> DESCRIPTION OF THE TASK: Given the records below, pull every line with the word "chart" into the answer.

> ENTRIES SUPPLIED:
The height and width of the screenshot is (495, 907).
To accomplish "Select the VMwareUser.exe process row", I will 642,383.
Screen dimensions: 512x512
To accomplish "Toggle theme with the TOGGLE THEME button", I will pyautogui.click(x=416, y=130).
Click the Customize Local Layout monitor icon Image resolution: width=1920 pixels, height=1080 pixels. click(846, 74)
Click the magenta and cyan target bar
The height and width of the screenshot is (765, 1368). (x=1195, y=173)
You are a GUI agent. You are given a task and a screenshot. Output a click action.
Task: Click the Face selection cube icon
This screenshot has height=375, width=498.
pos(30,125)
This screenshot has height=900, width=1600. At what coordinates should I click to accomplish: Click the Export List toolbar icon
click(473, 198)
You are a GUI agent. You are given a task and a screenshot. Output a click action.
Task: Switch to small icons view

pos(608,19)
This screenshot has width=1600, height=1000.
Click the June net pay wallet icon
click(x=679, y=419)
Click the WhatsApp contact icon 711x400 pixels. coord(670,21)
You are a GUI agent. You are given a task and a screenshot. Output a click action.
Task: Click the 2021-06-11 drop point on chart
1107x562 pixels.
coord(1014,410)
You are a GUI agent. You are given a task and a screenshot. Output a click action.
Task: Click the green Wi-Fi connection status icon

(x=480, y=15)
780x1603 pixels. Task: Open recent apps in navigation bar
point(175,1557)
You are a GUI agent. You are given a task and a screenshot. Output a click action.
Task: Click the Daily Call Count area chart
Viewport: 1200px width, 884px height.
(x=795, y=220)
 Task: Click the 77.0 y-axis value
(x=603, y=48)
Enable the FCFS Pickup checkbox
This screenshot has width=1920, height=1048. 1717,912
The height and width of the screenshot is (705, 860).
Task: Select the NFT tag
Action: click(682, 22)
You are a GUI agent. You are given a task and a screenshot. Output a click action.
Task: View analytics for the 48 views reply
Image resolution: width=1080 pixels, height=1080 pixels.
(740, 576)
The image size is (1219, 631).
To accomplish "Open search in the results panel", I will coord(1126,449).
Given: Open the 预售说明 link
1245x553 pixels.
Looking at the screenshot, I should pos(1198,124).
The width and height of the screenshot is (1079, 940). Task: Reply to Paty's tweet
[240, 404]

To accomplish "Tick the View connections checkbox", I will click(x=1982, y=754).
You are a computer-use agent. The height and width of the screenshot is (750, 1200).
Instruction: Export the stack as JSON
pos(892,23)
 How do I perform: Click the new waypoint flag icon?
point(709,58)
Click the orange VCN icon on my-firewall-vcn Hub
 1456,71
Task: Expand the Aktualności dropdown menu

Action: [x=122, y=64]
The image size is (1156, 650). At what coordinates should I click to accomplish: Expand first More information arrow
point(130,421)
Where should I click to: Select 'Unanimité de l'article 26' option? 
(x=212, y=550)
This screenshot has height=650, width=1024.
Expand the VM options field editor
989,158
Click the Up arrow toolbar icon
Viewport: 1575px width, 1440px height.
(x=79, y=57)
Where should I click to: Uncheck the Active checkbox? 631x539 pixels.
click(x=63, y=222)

> EXERCISE ANSWER:
Task: Click the 2021-06-11 drop point on chart
Task: Click the Daily Call Count area chart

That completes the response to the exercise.